▶ **PROBLEM STATEMENT**:
An exact copy of every entry is the required answer.

▶ **SOURCE MATERIAL**:
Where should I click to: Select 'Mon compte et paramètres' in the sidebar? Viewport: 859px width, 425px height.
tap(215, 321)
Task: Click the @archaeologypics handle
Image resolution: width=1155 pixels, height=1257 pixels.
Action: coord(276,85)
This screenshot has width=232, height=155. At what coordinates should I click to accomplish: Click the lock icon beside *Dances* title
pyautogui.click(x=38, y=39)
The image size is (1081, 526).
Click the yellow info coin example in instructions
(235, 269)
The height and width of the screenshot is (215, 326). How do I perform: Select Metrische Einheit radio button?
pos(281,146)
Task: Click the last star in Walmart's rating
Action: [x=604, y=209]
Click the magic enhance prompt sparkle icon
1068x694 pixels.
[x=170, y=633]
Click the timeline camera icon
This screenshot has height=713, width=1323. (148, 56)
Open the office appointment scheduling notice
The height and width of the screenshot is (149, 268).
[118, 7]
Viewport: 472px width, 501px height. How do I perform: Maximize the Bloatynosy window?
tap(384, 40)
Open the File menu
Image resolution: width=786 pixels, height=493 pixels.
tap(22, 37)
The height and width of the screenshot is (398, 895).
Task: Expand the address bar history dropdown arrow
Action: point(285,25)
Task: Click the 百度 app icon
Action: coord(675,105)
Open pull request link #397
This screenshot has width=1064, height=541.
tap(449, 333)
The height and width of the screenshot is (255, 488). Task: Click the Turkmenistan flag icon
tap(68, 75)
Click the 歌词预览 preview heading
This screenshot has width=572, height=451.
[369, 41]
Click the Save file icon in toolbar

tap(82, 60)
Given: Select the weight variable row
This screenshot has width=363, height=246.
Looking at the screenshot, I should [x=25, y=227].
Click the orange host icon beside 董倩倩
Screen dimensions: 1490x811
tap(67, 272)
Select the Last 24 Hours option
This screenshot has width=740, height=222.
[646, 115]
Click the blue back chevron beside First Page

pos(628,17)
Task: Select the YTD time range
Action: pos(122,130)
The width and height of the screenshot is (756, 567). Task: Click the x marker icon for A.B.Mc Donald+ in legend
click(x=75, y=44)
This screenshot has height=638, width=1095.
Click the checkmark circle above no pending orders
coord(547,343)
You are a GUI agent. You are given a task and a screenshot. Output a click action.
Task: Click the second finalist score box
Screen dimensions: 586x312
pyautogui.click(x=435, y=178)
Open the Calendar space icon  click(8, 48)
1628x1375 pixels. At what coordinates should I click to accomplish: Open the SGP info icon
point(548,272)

▶ **EXPECTED OUTPUT**:
Where should I click to: Select 'Mon compte et paramètres' in the sidebar? Viewport: 859px width, 425px height.
tap(215, 321)
Task: Click the @archaeologypics handle
Image resolution: width=1155 pixels, height=1257 pixels.
Action: coord(276,85)
This screenshot has width=232, height=155. At what coordinates should I click to accomplish: Click the lock icon beside *Dances* title
pyautogui.click(x=38, y=39)
The image size is (1081, 526).
Click the yellow info coin example in instructions
(235, 269)
The height and width of the screenshot is (215, 326). How do I perform: Select Metrische Einheit radio button?
pos(281,146)
Task: Click the last star in Walmart's rating
Action: [x=604, y=209]
Click the magic enhance prompt sparkle icon
1068x694 pixels.
[x=170, y=633]
Click the timeline camera icon
This screenshot has height=713, width=1323. (148, 56)
Open the office appointment scheduling notice
The height and width of the screenshot is (149, 268).
[118, 7]
Viewport: 472px width, 501px height. How do I perform: Maximize the Bloatynosy window?
tap(384, 40)
Open the File menu
Image resolution: width=786 pixels, height=493 pixels.
tap(22, 37)
The height and width of the screenshot is (398, 895).
Task: Expand the address bar history dropdown arrow
Action: point(285,25)
Task: Click the 百度 app icon
Action: coord(675,105)
Open pull request link #397
This screenshot has width=1064, height=541.
tap(449, 333)
The height and width of the screenshot is (255, 488). Task: Click the Turkmenistan flag icon
tap(68, 75)
Click the 歌词预览 preview heading
This screenshot has width=572, height=451.
[369, 41]
Click the Save file icon in toolbar

tap(82, 60)
Given: Select the weight variable row
This screenshot has width=363, height=246.
Looking at the screenshot, I should [x=25, y=227].
Click the orange host icon beside 董倩倩
Screen dimensions: 1490x811
tap(67, 272)
Select the Last 24 Hours option
This screenshot has width=740, height=222.
[646, 115]
Click the blue back chevron beside First Page

pos(628,17)
Task: Select the YTD time range
Action: pos(122,130)
The width and height of the screenshot is (756, 567). Task: Click the x marker icon for A.B.Mc Donald+ in legend
click(x=75, y=44)
This screenshot has height=638, width=1095.
Click the checkmark circle above no pending orders
coord(547,343)
You are a GUI agent. You are given a task and a screenshot. Output a click action.
Task: Click the second finalist score box
Screen dimensions: 586x312
pyautogui.click(x=435, y=178)
Open the Calendar space icon  click(8, 48)
1628x1375 pixels. At what coordinates should I click to accomplish: Open the SGP info icon
point(548,272)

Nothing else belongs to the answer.